A 75-year-old man with an extensive pipe smoking history and coronary artery disease was initially evaluated for a persistent productive cough and streaky hemoptysis for several years. Chest roentgenogram was normal. Computed tomography (CT) was insignificant except for an irregular mass involving the anterior tracheal wall (Fig. 1). He denied shortness of breath, weight loss, or other constitutional symptoms except for a bothersome cough that occurred on an hourly basis.
Bronchoscopy showed friable exophytic masses involving the anterior tracheal wall, starting 1 to 2 cm below the vocal cords and extending approximately 5 cm in length. The largest mass was at the midtrachea, obstructing more than 50% of the airway lumen. The rest of the bronchial tree was clear at inspection (Fig. 2A).
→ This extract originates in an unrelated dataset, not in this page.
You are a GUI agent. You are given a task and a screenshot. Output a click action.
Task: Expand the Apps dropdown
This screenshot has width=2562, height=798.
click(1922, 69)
The biopsy specimens showed a papillary squamous cell carcinoma in-situ stage without any evidence of human papilloma virus infection (Fig. 3). Subsequent positron emission tomography scanning showed increased midtracheal uptake of fluorodeoxyglucose. This was consistent with a primary tracheal tumor in-situ stage.
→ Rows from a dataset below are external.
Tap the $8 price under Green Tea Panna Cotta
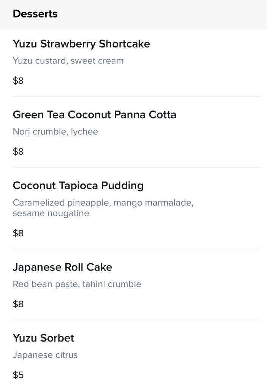 [18, 152]
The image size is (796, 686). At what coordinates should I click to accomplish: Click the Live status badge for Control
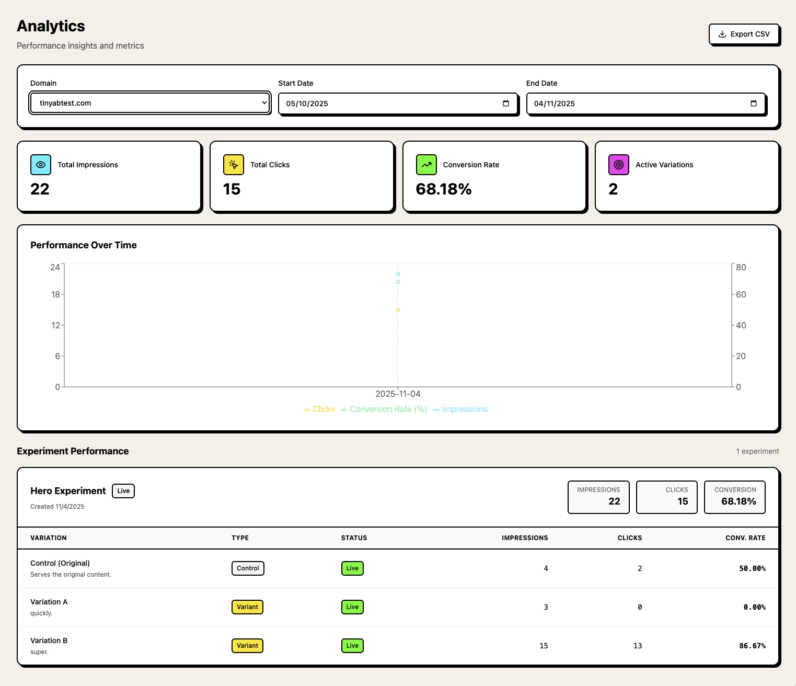[352, 568]
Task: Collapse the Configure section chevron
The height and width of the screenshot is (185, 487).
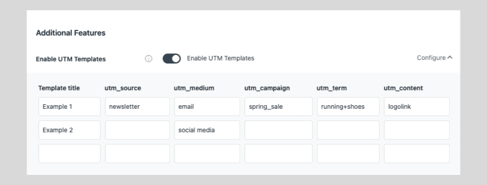Action: (x=450, y=57)
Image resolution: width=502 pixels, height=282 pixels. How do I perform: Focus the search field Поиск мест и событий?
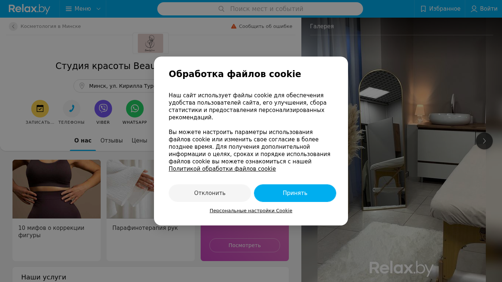(x=260, y=9)
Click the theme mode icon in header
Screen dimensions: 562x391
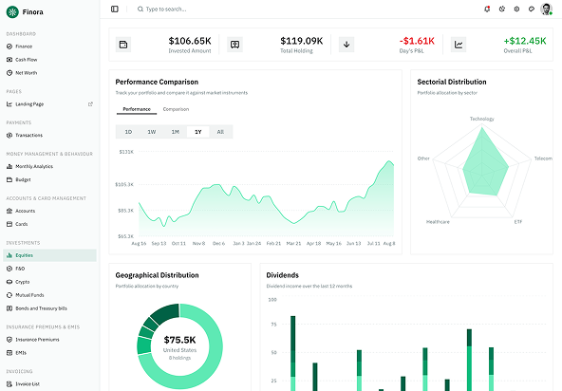(502, 9)
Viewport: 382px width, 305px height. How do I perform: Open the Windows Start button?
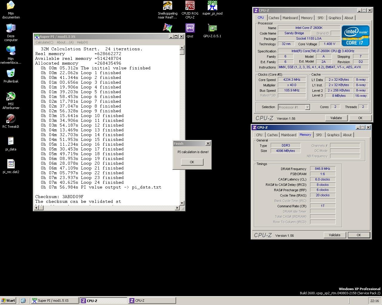8,301
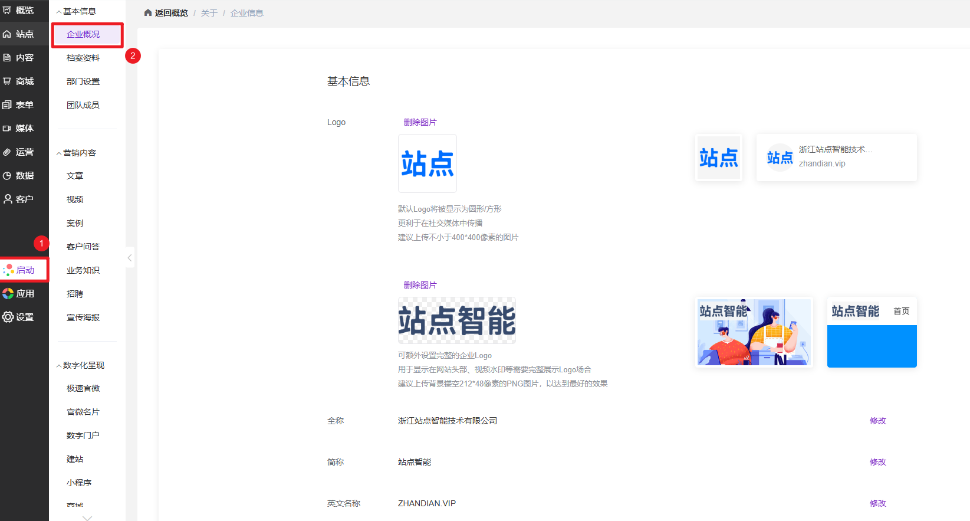Image resolution: width=970 pixels, height=521 pixels.
Task: Go to 团队成员 menu item
Action: [83, 105]
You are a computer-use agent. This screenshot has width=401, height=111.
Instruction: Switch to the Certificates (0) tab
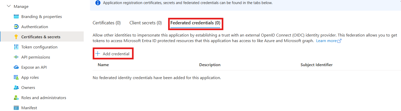tap(107, 23)
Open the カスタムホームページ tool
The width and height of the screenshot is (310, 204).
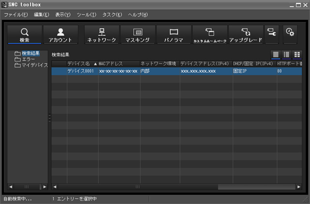coord(209,34)
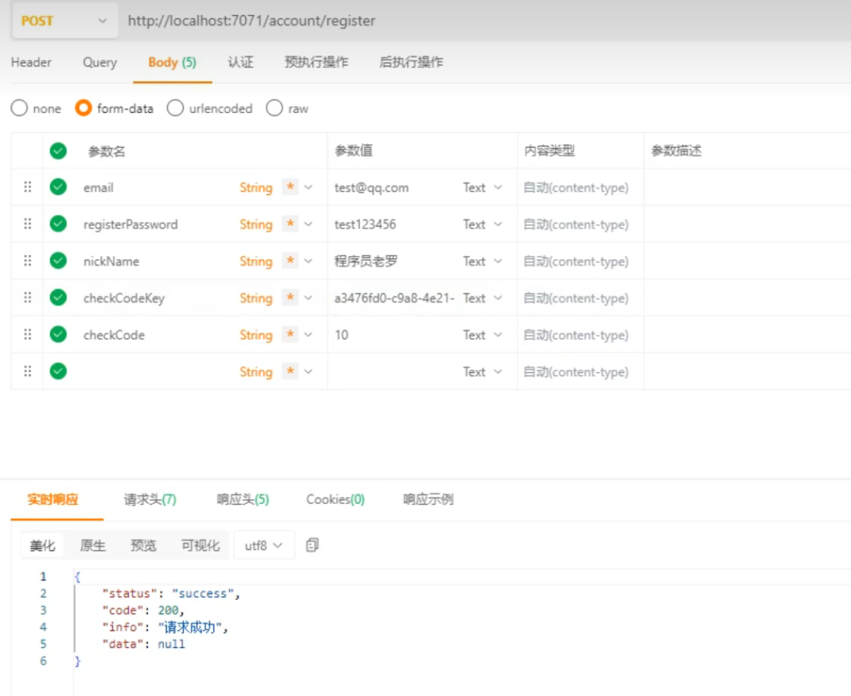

Treatment options included a tracheal segmentectomy versus endotracheal ablation with adjuvant chemoradiotherapy. The patient chose a less invasive intervention. Subsequently, under general anesthesia, using both rigid and flexible bronchoscopes, the tracheal tumors were excised with repeated application of electrocautery, argon photocoagulation, and cryotherapy followed by balloon dilatation achieving more than 90% luminal patency. Starting 2 months after the procedure, he received a total of 6660 cGy of external beam radiotherapy at 180 cGy per fraction daily for 37 fractions. Last surveillance bronchoscopy performed 14 months after the initial ablation and 10 months after radiotherapy did not show any tumor recurrence (Fig. 2B). Subsequent positron emission tomography-CT scanning was negative for any abnormal uptake. Currently, the patient is 16 months in remission and is being followed closely for any tumor recurrence.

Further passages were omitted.